My senses and my body and my thoughts couldn’t exist apart from the earth.

I can remember back in my music festival days where I first encountered the psilocybin mushroom..
the theme of my whole trip seemed to be something along the lines of, self and other (not self) are not really different. I was bombarded constantly with these intuitive realizations of the mutual interdependence between my self, my consciousness, and the outside world. Simple things, like my feet touching the grass.
The wind and sunlight on my skin. Psilocybin did something to help remove this weird kinda divisive nature of linguistic thought.
Suddenly my skin wasn’t just what made me an isolated “me” but rather it’s what actually connects me(us) to the world.
The senses, the brain, the eyes, consciousness, language... all arose naturally, out of the natural world, and have given us the ability to see it and feel it.
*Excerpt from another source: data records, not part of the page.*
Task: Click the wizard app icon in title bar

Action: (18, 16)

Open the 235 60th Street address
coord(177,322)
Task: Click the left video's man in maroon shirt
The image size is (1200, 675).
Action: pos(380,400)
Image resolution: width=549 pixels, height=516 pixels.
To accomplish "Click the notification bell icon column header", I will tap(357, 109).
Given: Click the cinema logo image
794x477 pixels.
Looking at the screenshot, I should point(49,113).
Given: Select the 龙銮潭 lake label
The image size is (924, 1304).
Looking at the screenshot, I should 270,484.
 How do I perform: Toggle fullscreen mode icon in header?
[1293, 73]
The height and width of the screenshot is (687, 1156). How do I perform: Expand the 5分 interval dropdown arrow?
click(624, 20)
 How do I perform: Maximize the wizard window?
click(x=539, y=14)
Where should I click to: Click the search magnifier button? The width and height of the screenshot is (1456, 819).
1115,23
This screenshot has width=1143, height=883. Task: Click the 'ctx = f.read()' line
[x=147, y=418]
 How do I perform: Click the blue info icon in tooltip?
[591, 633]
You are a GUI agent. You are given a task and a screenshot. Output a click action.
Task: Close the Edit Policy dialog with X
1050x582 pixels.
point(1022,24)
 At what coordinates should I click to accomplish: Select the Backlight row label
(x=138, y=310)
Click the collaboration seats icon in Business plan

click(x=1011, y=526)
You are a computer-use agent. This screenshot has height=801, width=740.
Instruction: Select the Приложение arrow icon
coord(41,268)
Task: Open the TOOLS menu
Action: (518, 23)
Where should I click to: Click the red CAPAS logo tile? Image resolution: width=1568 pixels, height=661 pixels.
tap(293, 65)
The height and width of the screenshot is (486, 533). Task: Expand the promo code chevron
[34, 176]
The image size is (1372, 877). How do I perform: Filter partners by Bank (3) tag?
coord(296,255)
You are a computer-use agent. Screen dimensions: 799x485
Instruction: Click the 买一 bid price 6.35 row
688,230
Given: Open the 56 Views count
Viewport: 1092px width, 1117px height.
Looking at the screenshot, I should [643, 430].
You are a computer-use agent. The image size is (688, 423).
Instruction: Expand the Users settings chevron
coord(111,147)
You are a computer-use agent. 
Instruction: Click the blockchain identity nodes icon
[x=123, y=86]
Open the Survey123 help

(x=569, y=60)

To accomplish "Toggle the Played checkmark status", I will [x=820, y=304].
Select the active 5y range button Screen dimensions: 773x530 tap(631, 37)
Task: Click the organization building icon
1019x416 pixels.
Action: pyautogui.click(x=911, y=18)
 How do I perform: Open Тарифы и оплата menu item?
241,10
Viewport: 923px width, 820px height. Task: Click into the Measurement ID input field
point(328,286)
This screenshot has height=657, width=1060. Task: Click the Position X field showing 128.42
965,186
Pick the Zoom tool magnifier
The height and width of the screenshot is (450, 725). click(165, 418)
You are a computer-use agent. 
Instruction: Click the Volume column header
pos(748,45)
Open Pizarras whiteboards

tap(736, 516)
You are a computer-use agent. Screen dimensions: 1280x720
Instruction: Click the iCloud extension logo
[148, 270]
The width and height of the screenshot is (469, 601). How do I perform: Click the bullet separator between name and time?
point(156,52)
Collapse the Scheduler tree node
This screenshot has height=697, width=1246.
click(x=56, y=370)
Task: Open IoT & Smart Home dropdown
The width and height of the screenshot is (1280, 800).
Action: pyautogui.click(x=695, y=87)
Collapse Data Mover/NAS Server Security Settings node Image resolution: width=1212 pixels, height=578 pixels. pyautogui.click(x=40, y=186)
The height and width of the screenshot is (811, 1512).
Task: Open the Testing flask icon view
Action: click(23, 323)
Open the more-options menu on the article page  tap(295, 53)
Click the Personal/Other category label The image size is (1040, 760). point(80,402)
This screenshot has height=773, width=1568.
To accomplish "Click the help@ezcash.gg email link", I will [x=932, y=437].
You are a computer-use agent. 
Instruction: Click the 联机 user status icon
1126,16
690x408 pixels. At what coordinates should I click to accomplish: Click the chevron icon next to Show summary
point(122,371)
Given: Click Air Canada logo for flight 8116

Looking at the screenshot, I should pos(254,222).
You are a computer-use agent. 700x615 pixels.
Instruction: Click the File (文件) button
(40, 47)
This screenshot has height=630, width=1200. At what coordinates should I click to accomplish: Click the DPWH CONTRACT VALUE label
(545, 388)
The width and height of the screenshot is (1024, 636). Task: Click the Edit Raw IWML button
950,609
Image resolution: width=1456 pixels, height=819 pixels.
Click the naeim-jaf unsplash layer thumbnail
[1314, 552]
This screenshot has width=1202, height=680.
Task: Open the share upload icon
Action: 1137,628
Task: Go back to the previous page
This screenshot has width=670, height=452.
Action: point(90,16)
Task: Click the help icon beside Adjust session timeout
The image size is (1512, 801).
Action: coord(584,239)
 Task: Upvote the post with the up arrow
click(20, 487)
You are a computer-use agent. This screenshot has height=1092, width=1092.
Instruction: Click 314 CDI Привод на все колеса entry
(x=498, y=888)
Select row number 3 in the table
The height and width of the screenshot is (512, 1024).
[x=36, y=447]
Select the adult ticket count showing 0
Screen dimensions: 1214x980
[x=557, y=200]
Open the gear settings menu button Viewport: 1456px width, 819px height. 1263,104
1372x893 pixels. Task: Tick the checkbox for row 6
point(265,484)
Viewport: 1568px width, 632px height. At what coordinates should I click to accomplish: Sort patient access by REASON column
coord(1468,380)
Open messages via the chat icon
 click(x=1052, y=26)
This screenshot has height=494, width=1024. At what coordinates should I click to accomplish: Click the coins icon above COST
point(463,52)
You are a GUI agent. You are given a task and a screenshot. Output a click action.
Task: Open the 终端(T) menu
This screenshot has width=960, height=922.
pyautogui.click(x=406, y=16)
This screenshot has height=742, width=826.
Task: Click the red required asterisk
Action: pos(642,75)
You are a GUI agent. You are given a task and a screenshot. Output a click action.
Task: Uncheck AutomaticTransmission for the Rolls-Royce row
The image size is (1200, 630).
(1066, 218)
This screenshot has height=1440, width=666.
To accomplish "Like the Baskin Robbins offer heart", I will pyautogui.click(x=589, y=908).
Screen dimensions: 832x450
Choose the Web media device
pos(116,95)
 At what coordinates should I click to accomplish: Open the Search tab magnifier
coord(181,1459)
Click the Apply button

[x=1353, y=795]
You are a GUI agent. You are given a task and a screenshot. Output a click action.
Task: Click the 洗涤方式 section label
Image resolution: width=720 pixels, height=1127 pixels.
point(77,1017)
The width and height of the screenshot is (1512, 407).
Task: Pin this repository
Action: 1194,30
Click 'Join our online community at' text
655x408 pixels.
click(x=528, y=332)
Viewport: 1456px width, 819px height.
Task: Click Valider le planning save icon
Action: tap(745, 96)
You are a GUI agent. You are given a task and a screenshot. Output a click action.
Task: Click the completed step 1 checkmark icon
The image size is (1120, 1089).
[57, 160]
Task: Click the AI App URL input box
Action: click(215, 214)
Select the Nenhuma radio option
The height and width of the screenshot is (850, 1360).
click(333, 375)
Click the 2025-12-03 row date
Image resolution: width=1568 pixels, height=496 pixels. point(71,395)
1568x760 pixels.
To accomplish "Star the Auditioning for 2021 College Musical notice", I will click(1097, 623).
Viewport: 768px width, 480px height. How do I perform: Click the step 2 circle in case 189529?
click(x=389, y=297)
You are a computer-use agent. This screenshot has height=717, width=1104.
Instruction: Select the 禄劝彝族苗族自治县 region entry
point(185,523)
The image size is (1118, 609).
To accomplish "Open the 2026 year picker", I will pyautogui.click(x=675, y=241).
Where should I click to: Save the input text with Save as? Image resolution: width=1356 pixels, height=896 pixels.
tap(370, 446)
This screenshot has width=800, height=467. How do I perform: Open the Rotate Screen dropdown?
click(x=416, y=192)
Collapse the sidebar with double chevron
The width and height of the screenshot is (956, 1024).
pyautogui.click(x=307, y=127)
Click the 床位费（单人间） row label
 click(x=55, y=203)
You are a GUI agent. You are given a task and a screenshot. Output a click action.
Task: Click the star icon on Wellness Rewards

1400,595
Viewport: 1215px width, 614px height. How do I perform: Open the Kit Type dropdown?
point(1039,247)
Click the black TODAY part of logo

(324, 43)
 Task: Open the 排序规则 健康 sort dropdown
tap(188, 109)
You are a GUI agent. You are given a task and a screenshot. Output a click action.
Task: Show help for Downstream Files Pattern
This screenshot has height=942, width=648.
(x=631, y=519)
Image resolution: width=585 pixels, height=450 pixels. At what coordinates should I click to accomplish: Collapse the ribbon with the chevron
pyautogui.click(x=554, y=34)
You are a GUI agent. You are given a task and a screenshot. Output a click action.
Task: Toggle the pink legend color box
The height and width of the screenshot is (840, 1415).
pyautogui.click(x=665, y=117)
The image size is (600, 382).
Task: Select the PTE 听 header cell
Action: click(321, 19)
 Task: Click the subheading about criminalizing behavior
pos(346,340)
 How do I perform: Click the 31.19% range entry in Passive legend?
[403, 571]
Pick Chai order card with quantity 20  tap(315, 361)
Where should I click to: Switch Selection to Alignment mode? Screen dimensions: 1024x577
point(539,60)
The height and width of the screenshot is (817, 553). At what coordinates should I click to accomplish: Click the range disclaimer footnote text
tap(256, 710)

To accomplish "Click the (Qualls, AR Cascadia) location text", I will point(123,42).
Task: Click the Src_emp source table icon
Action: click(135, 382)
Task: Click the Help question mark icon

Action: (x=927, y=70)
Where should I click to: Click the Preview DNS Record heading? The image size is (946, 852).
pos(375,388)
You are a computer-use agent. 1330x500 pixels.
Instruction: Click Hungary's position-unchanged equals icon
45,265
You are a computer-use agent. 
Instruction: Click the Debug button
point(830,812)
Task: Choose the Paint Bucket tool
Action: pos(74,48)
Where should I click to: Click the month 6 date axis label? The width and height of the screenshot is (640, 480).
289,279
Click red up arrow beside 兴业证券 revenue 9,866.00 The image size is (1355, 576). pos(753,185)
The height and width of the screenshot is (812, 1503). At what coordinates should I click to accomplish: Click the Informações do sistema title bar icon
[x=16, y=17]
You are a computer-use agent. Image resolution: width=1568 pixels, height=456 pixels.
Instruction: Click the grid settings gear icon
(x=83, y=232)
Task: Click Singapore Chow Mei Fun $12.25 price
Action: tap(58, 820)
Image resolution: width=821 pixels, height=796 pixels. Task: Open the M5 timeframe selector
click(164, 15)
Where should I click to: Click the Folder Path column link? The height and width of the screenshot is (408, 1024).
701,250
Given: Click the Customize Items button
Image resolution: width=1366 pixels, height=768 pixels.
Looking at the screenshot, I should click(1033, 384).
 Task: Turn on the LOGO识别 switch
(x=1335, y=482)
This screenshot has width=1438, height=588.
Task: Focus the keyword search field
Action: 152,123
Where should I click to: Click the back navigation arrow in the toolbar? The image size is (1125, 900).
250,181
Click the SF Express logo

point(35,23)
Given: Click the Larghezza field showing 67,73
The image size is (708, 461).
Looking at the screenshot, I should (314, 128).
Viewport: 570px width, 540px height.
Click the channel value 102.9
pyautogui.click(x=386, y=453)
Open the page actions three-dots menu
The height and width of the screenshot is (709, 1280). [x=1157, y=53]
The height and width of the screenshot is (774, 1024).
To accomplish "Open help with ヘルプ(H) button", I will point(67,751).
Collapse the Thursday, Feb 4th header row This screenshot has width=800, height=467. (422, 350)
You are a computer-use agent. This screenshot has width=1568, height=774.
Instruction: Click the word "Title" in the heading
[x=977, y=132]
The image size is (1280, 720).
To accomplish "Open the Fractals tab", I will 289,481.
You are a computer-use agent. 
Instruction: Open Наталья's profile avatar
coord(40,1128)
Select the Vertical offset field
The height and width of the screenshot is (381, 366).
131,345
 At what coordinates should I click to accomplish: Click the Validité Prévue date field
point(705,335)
All feelings of being a separate individual, even to this day, have to me been realized as an illusion to some degree, of not completely. My senses and my body and my thoughts couldn’t exist apart from the earth. The earth couldn’t exist apart from the sun.
The sun, apart from the galaxy. And so on. And eventually i realized that even the most distant stars are within reach. All the marvels and artifacts of the universe, stars that are billions of light years away... and yet the eyes, the sense of sight, allows us to “touch” them. Every sense, to my mind, seem to basically be a sense of “touch.”
Everything really is connected. Connections are everywhere! We are all part of this cosmic dance... and we really ought to be careful in trying to understand it. Because you can get so tangled up in the world of language and notation. Mathematics are beautiful. But we’ve gotta find balance between the pursuit of knowledge and just purely appreciating the strangeness and the beauty and the novelty of this cosmos.
Mechanistic moving towards the ecological. So fuckin beautiful man.